Below is a list of data types that will be auto-registered and can be directly used by users out-of-box. For other data type names, please create the DataTypes first following guide from https://aka.ms/azureml-sdk-create-data-type.
Data Types
| Name | Description |
|---|---|
| path | A path contains arbitray data. |
| AzureMLDataset | Represents a dataset, passed directly as id in command line. |
Data Types used by built-in components
| Name | Description |
|---|---|
| AnyDirectory | Generic directory which stores arbitray data |
| DataFrameDirectory | Represents tabular data, saved in parquet format by default. |
| ModelDirectory | Represents a trained model. can be in any format or flavor, will have its own spec file to describe the detailed information. |
| ImageDirectory | Store images and related meta data in the directory. |
| UntrainedModelDirectory | Represents an untrained model. |
| TransformationDirectory | Represents a transform, only for backward compatibility. |
| AnyFile | Generic text/binary file. |
| ZipFile | A Zipped File. |
| CsvFile | A CSV or TSV format, with or without header, zipped (of a single file) or unzipped. |
Data Types used by scope components
| Name | Description |
|---|---|
| CosmosStructuredStream | Represents cosmos structured stream. |
Data Types for Parameters
| Name | Description |
|---|---|
| String | Indicates that the input value is a string. |
| Integer | Indicates that the input value is a 64-bit signed integer, values out of range will cause an exception. |
| Float | Indicates that the input value is a 64-bit signed floating-point number, floating-numbers more than 64-bit will lose accuracy, non-number values will cause an exception. |
| Boolean | Indicates that the input value is a boolean value, it should be 'True' or 'False', all other values will cause an exception. |
| Enum | Indicates that the input value is a enumerated (limited list of) String values. |
Spark
This section is used only for Spark components.

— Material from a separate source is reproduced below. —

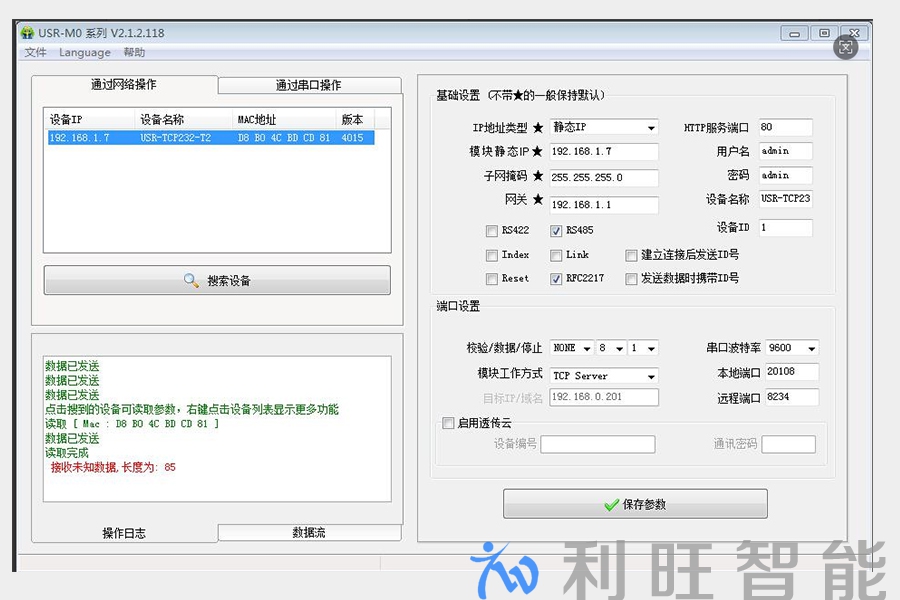The width and height of the screenshot is (900, 600).
Task: Maximize the USR-M0 window
Action: [824, 33]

| Name | Type | Required | Description |
|---|---|---|---|
| entry: file: |
String | Yes | File containing the application to execute, can be a python script. It's the entry file of component. Specify a relative path to the code folder. |
| files | List |
No | Files to be placed in the working directory of each spark executor. Specify local files (relative paths to the code folder) |
| jars | List |
No | Jar files to be included on the spark driver and executor classpaths. Specify local files (relative paths to the code folder) |
| py_files | List |
No | List of .zip, .egg, or .py files to be placed on the PYTHONPATH for Python apps. Specify local files (relative paths to the code folder) |
| archives | List |
No | Archives to be extracted into the working directory of each spark executor. Specify local files (relative paths to the code folder) |
| args | String | No | Specify the arguments used along with file. This list may consist place holders of Inputs and Outputs. See CLI Argument Place Holders for details. |
| conda_dependencies | CondaDependencies | No | Specify the inline conda dependencies you need for this spark job |
| Name | Type | Required | Description |
|---|---|---|---|
| identity | IdentitySetting | No | Specify which identity is used to run the spark job. |
| driver_memory | String | No | Amount of memory to use for the driver process. It's the same format as JVM memory strings. Use lower-case suffixes, e.g. k, m, g, t, and p, for kibi-, mebi-, gibi-, tebi-, and pebibytes, respectively. Example values are 10k, 10m and 10g. |
| driver_cores | Int | No | Number of cores to use for the driver process. |
| executor_memory | String | No | Amount of memory to use per executor process. It's the same format as JVM memory strings. Use lower-case suffixes, e.g. k, m, g, t, and p, for kibi-, mebi-, gibi-, tebi-, and pebibytes, respectively. |
| executor_cores | Int | No | Number of cores to use for each executor. |
| number_executors | Int | No | Number of executors to launch for this session. |
| conf | Dictionary |
No | Spark configuration properties. |
IdentitySetting
| Name | Type | Required | Description |
|---|---|---|---|
| Type | Enum | No | By default it's user identity, you can choose user_identity or managed in the type property. |
Note
Spark components (1.5) are only for internal use currently, it will be available in dpv2 in Sep/2022. Till then it will be available for 3p customers.